> _TEXT_
Niagara Glen is a nature reserve located near the Niagara Whirlpool along the Canadian side of the Niagara Gorge. It is one of the best preserved remaining examples of Southern Ontario's original Carolinian forest. The park is operated by the Niagara Parks Commission, an agency of the Ontario government. The park features overlooks of the whirlpool and gorge as well as several hiking trails through the Carolinian forest. The nature reserve also protects a pristine area of the Niagara Escarpment.

==Rock climbing==
The glen is a prominent rock climbing area in Southern Ontario, being home to a large concentration of limestone boulders. In 2003, the Niagara Parks Commission recognized that people were using the area for climbing and there were debates about whether or not to allow the practice to continue. Initial restrictions on bouldering were due to concerns about environmental protection. In 2012, a bouldering permit system was developed jointly by the Niagara Parks Commission and the Ontario Alliance of Climbers to preserve climbing access, manage a significant growth in climbers and preserve sensitive vegetation adjacent to climbing areas.

== Rescues ==
Entering the Niagara River from the hiking trail is dangerous and has resulted in emergency rescues. Rescues can be difficult and involve various government agencies such as the Niagara Parks Police, fire departments, emergency medical services, Canadian Coast Guard, and United States Coast Guard. The Niagara River contains rapids which are life-threatening. Hikers are advised to not leave marked trails for their own safety.

> _TASKS FOR THIS EXERCISE_
**a.** Return the part of the Niagara Glen text from "Niagara Glen is" up to and including "the Niagara Escarpment.".
**b.** Answer these questions using the Niagara Glen text:
(i) Which agency operates the park?
(ii) In what year was the bouldering permit system developed?
(iii) What are hikers advised to do for their own safety?
**c.** Sum up the Niagara Glen text in two sentences.
The rows after the Niagara Glen text have nothing to do with it.

[Saved entries]

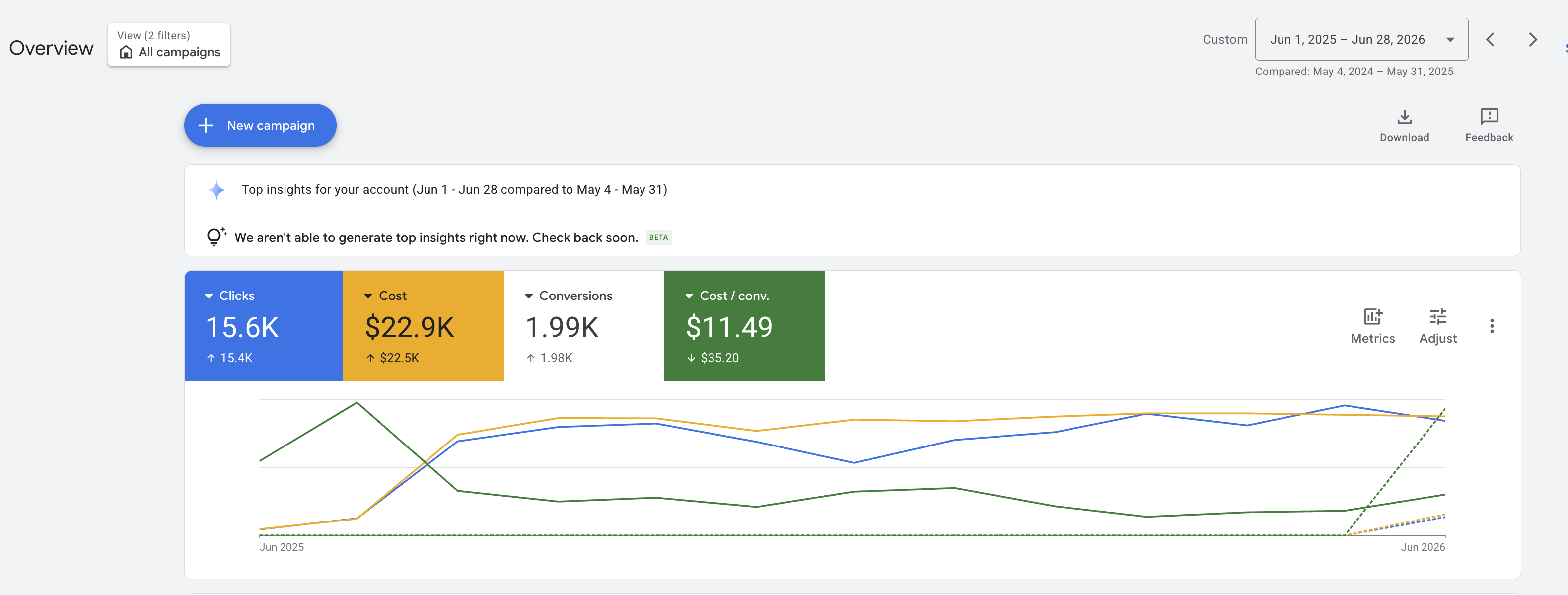This screenshot has width=1568, height=595.
Task: Go to next date range arrow
Action: click(x=1533, y=40)
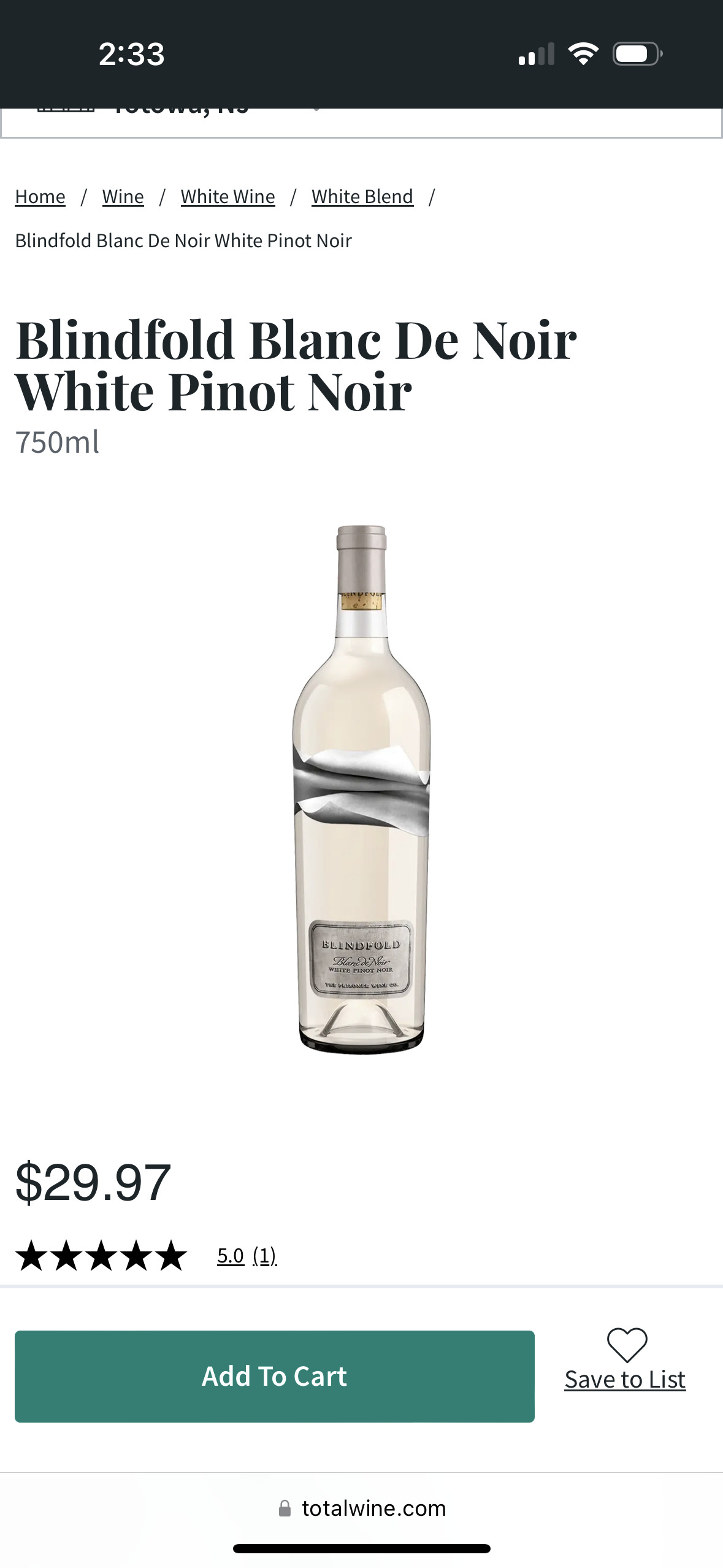Click the five-star rating icons
The height and width of the screenshot is (1568, 723).
(101, 1255)

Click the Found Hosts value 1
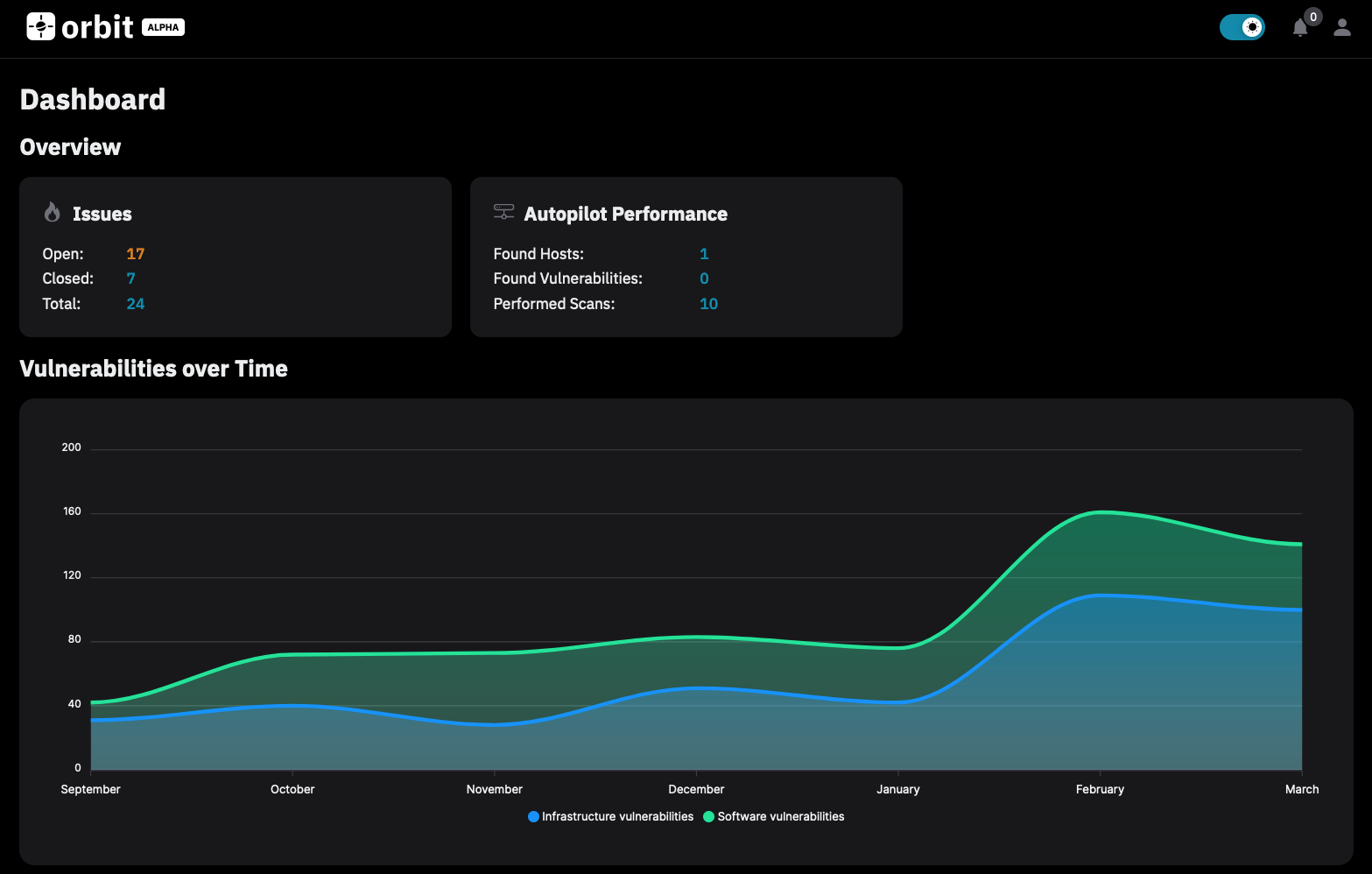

> _TASK RESULTS_
**a.**
Niagara Glen is a nature reserve located near the Niagara Whirlpool along the Canadian side of the Niagara Gorge. It is one of the best preserved remaining examples of Southern Ontario's original Carolinian forest. The park is operated by the Niagara Parks Commission, an agency of the Ontario government. The park features overlooks of the whirlpool and gorge as well as several hiking trails through the Carolinian forest. The nature reserve also protects a pristine area of the Niagara Escarpment.

**b.**
(i) The Niagara Parks Commission, an agency of the Ontario government.
(ii) 2012.
(iii) Not leave marked trails.

**c.** Niagara Glen is a nature reserve on the Canadian side of the Niagara Gorge, operated by the Niagara Parks Commission, that preserves Carolinian forest and offers overlooks and hiking trails. It is a prominent rock climbing area, with a bouldering permit system developed in 2012, and because entering the dangerous Niagara River from the hiking trail has led to emergency rescues, hikers are advised to stay on marked trails.